Da ist zum Beispiel Adrian Long von der Kirkham Twinning Association, der sich selbst als „European from the cradle“, als Europäer von der Wiege an bezeichnet. Er erzählte von seinem verstorbenen Vater, der als junger Mann den Krieg miterlebt hatte und dennoch – oder möglicherweise deshalb – ein glühender Pro-Europäer war. „Er hat mir schon in jungen Jahren die Liebe zu anderen Ländern, ihrer Sprache und Kultur nahegebracht.“
Partnerstädtetreffen ist ein „riesengroßes Erlebnis“
Man kann sagen, dass er und auch alle anderen Mitglieder der Partnerschaftsvereine dieses Erbe heute fortführen. „Ich erlebe ganz viel Erfüllung und Sinn in der Arbeit in der Städtepartnerschaft“, verriet die Vorsitzende des Brückenauer Städtepartnerschaftsvereins, Barbara Glanc im persönlichen Gespräch.
Die Partnerstädtetreffen seien „einfach immer wieder ein riesengroßes Erlebnis und eine absolute Freude“ und ließen die unzähligen Arbeitsstunden, die von den Ehrenamtlichen über das ganze Jahr hinweg und ganz besonders in den finalen Wochen vor dem Treffen geleistet wurden, für einen Moment vergessen.

Die Suche nach einem passenden Veranstaltungsort
In der Tat hatte der Förderkreis europäische Städtepartnerschaften Bad Brückenau bereits in 2024 - noch vor der Abfahrt nach Ancenis, wo das letztjährige Partnerstädtetreffen stattgefunden hatte – mit den Planungen für das 2025er-Treffen begonnen.
Neben der Gestaltung des Programms – das die Teilnehmer in diesem Jahr im Erlebnisbergwerk Merkers in 800 Meter Tiefe führte – stellt sich den Organisatoren seit einigen Jahren ein elementares Problem durch den Wegfall der Georgihalle als ausreichend großen Veranstaltungsort für den Festakt.

War man 2022 noch in die Halle des Turnvereins ausgewichen, mussten sich die Aktiven vor dem Hintergrund der allgemeinen Kostenentwicklung für dieses Jahr anderweitig umsehen.

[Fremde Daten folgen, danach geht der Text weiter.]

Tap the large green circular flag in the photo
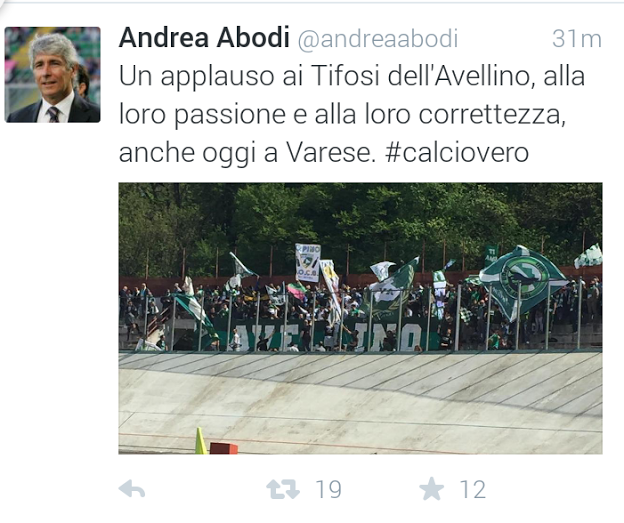This screenshot has width=624, height=523. 522,281
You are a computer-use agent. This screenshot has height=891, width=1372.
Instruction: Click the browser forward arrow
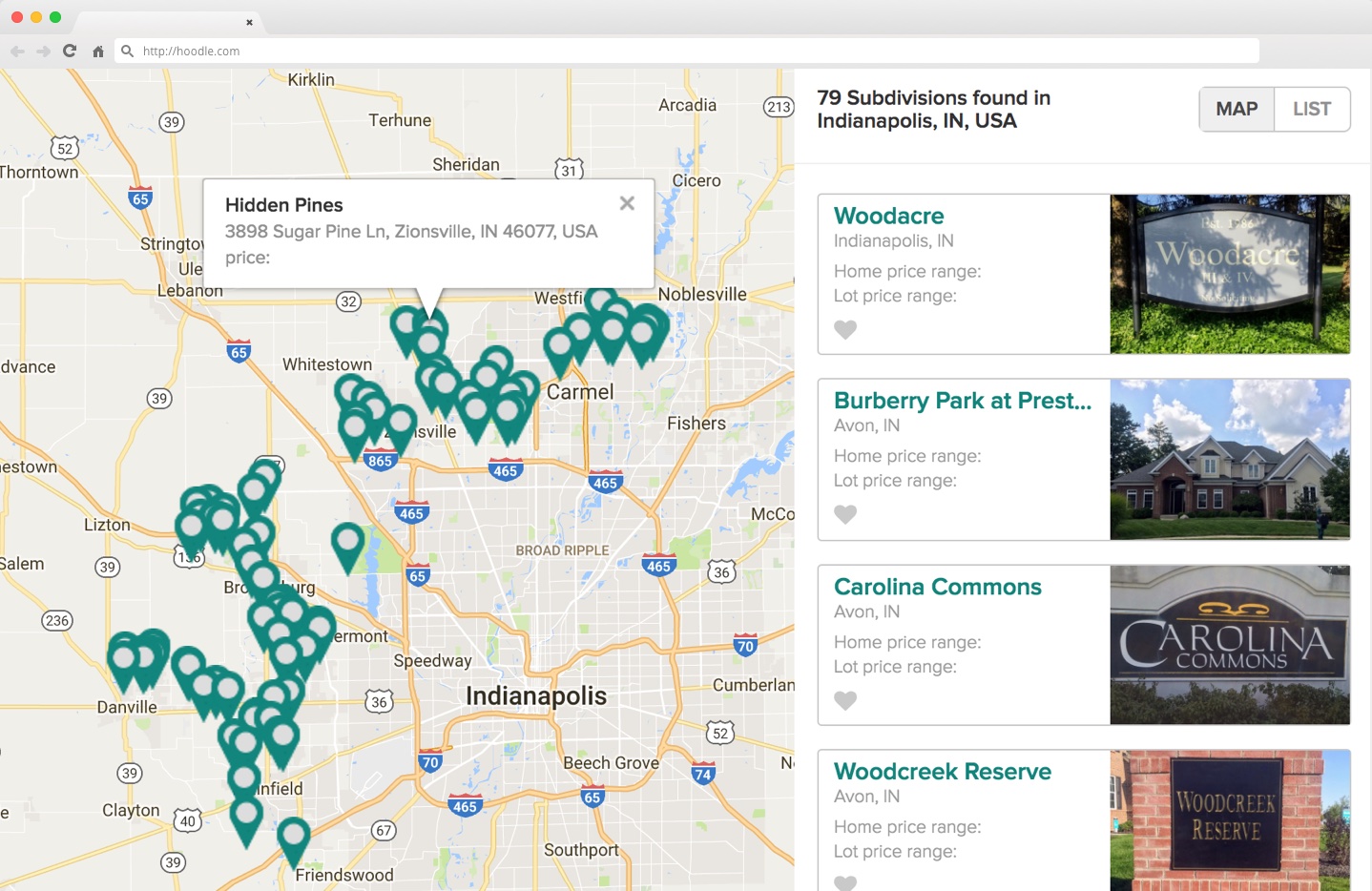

Dass Veranstaltungssäle in dieser Größenordnung in Bad Brückenau derzeit rar gesät sind, sorgte in den Planungen für einiges Kopfzerbrechen.
Marberg lobte die Organisation
Das Pfarrheim der katholischen Kirche, für das man sich schließlich entschied, ist unter anderem aufgrund fehlender barrierefreier Zugangsmöglichkeiten keine optimale Lösung, stellte jedoch die einzig leistbare Option dar.
Brückenaus Bürgermeister Jan Marberg, der aufgrund eines kurz zuvor erlittenen Sportunfalls – frisch aus der Notaufnahme entlassen – erst verspätet zum Festakt hinzustoßen konnte, lobte, wie gut die Truppe um Barbara Glanc mit diesem und vielen anderen Problemen umging: „Die hohe Qualität der Orga unterstreicht, welchen Stellenwert unsere Partnerschaft für alle besitzt.“
Zukunftsfähige Freundschaften
Die Motivation des Städtepartnerschaftsvereins fasst Glanc zusammen: „Ich bin immer wieder sehr gerührt davon, wenn ich sehe, wie Menschen bereitwillig ihre Türen für Gäste öffnen, die sie vorher noch gar nicht kannten. Und zu erleben, wie da Freundschaften entstehen.“ Die Diplomatie von unten, sie steht auf ehrenamtlichen Beinen.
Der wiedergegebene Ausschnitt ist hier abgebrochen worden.